Partout, en Occident, on observe une émergence des partis d’extrême droite sur le devant de la scène politique. Les ingrédients qui constituent le ressort de ce phénomène sont bien connus: le chômage et la précarité qui s’installent, et la désignation d’un bouc émissaire à l’origine de tous les maux, représenté par l’étranger qui constituerait un danger pour l’identité nationale du pays, surtout s’il véhicule les valeurs de l’islam.

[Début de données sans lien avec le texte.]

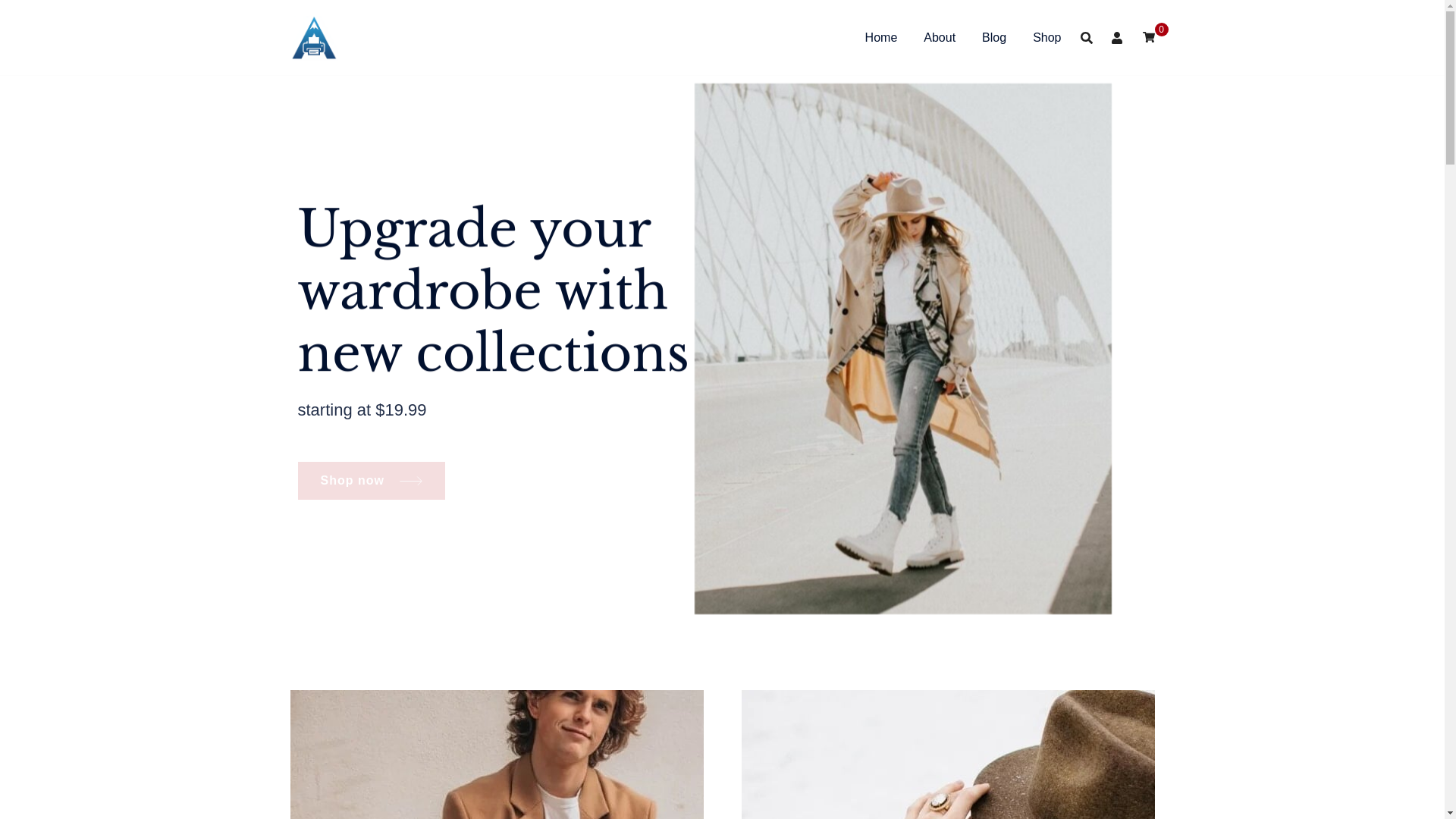Open the user account icon
1456x819 pixels.
1117,38
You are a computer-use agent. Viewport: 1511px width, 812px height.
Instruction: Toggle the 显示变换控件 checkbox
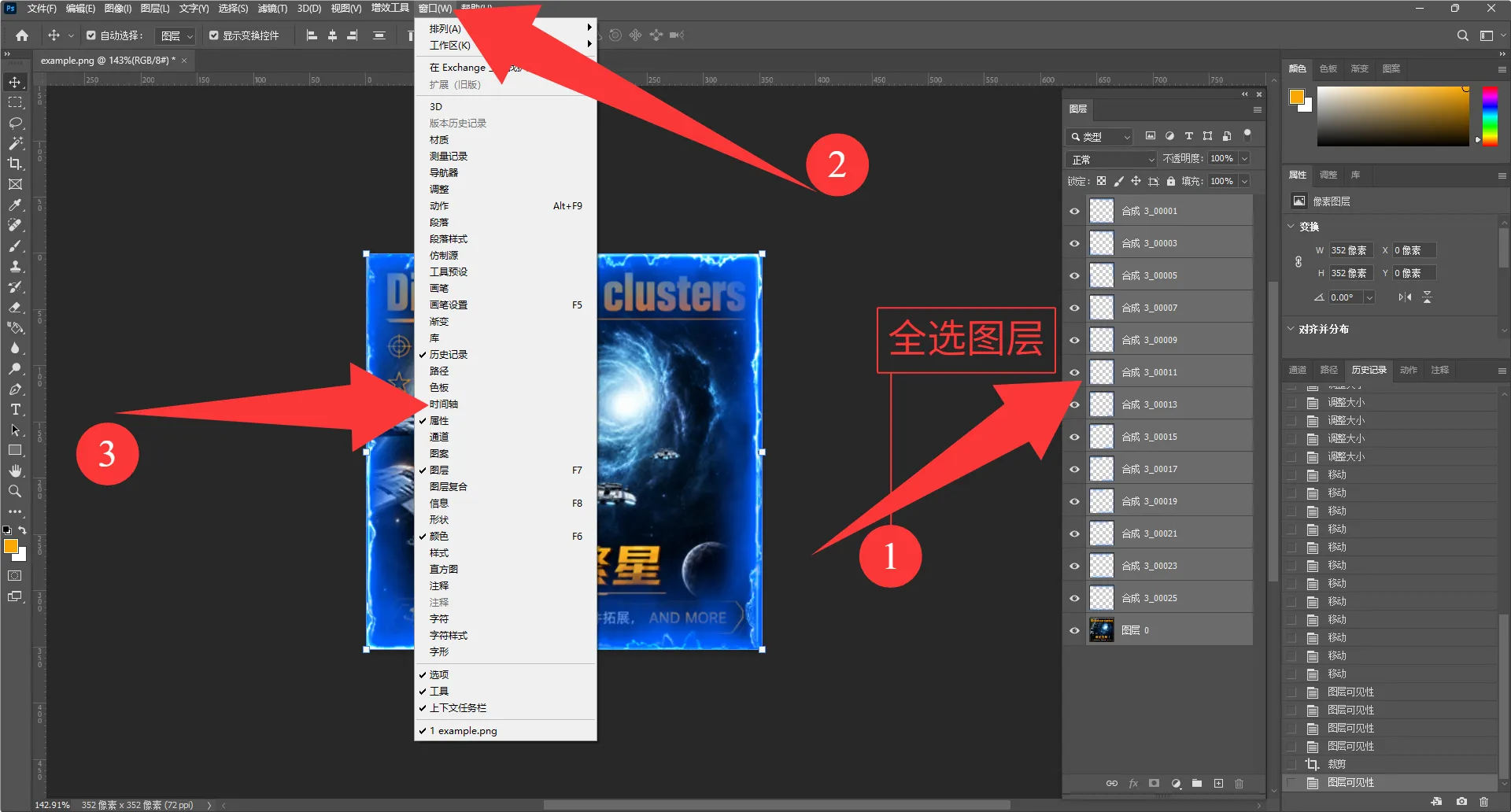(x=213, y=35)
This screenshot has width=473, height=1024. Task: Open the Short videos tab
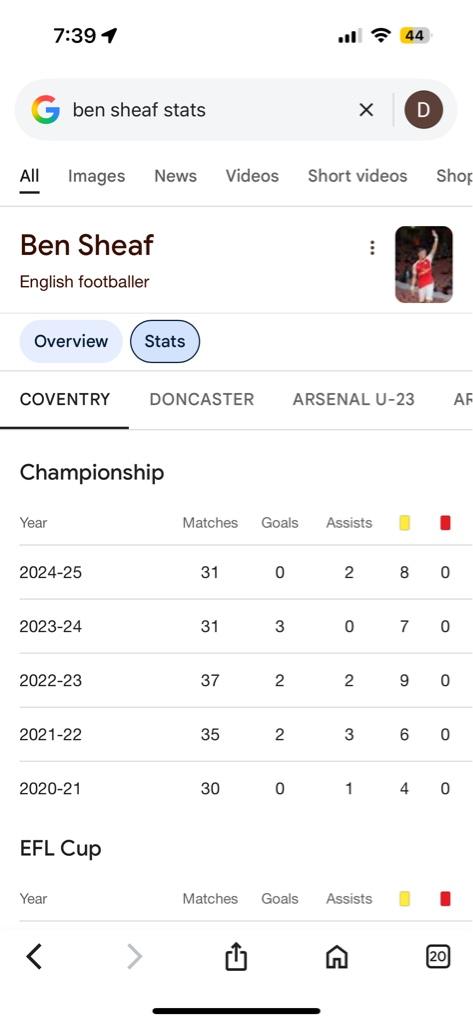(x=357, y=176)
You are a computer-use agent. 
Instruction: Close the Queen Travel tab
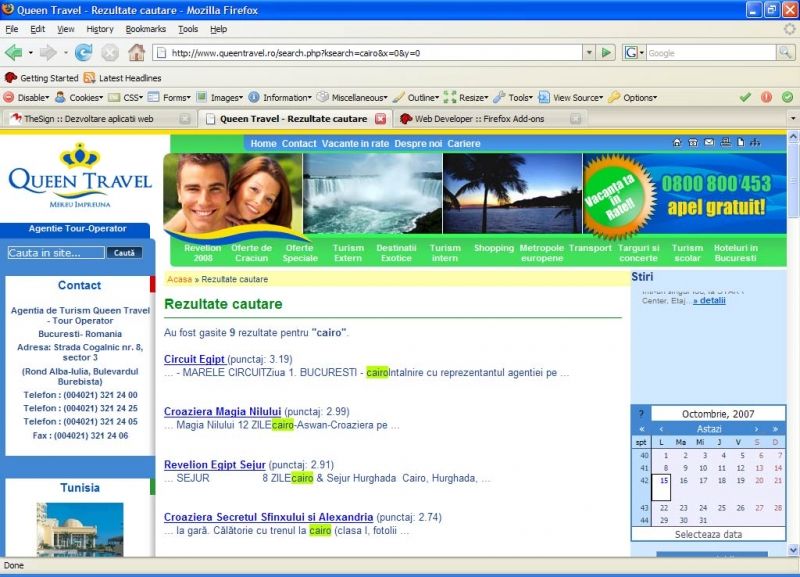point(380,119)
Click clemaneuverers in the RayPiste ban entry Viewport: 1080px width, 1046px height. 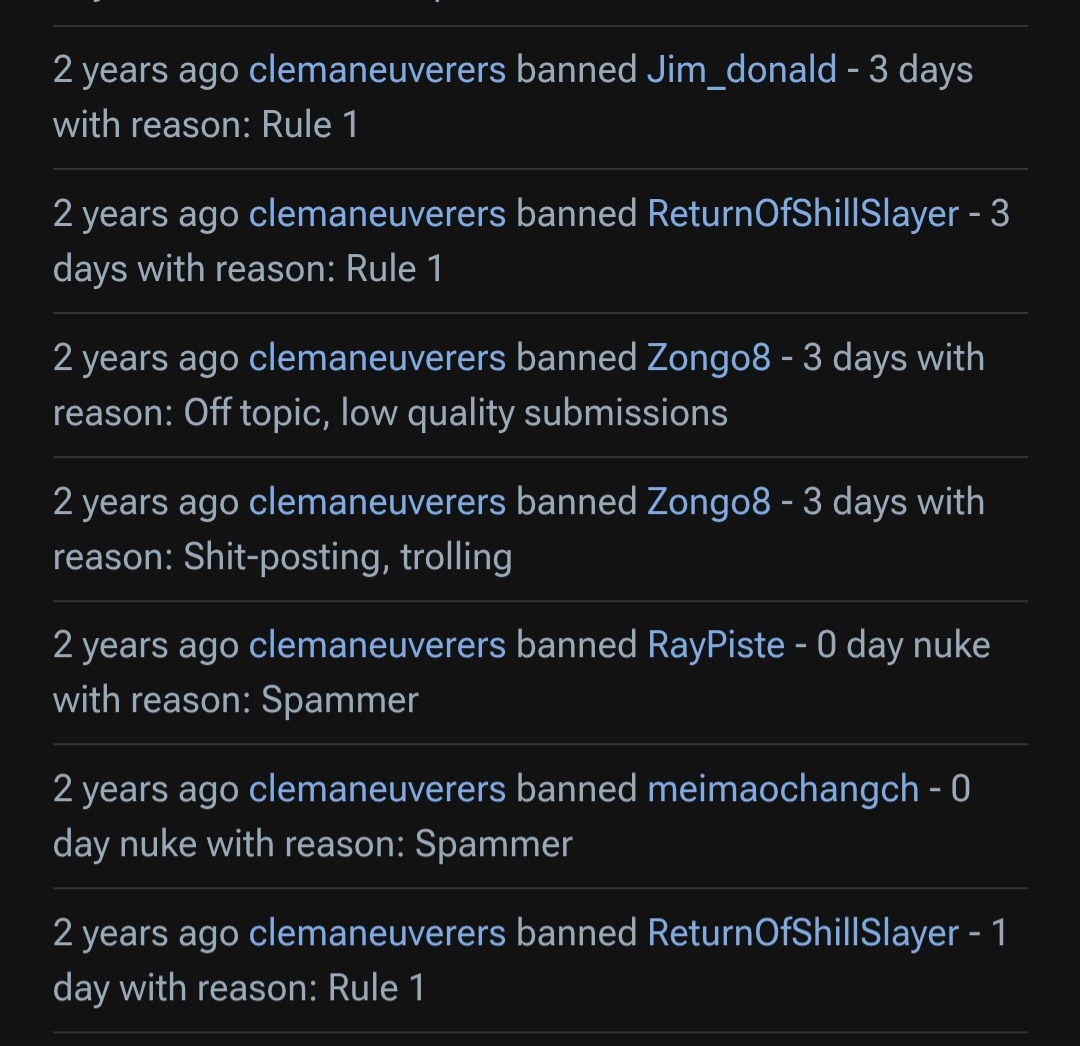tap(377, 645)
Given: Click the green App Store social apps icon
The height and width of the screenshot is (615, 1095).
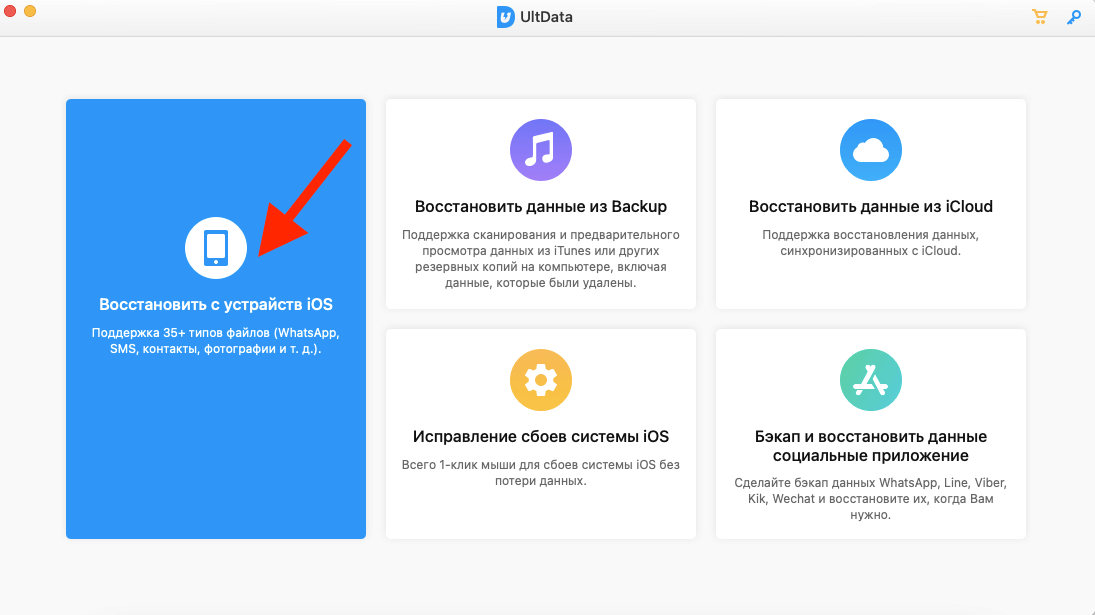Looking at the screenshot, I should coord(870,380).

Toute la rhétorique répétitive dont usent les tenants de cette doctrine tourne autour de la prise en compte d’une menace imminente, notamment par la mise en perspective du «grand remplacement». Et qu’on le veuille ou non, cette posture s’inscrit en réalité dans la droite ligne de l’idéologie qui au siècle dernier prétendait défendre une nation contre un corps étranger: les Juifs. Le national-socialisme (ou nazisme) est défini ainsi comme la «doctrine exacerbant les tendances nationalistes et racistes, et qui a été l’idéologie politique de l’Allemagne hitlérienne (1933-1945)». Or, on retrouve exactement les mêmes ingrédients de la xénophobie dans les partis d’extrême droite, mais la cible, toute trouvée dans la communauté musulmane, permet d’échapper aux accusations d’antisémitisme qui rendraient inacceptable cette posture. L’exemple du Front national, devenu le Rassemblement national (RN), pour se débarrasser de l’image négative que comprenaient ces premiers élans ponctués par les propos antisémites de Jean-Marie Le Pen, est éloquent à ce propos.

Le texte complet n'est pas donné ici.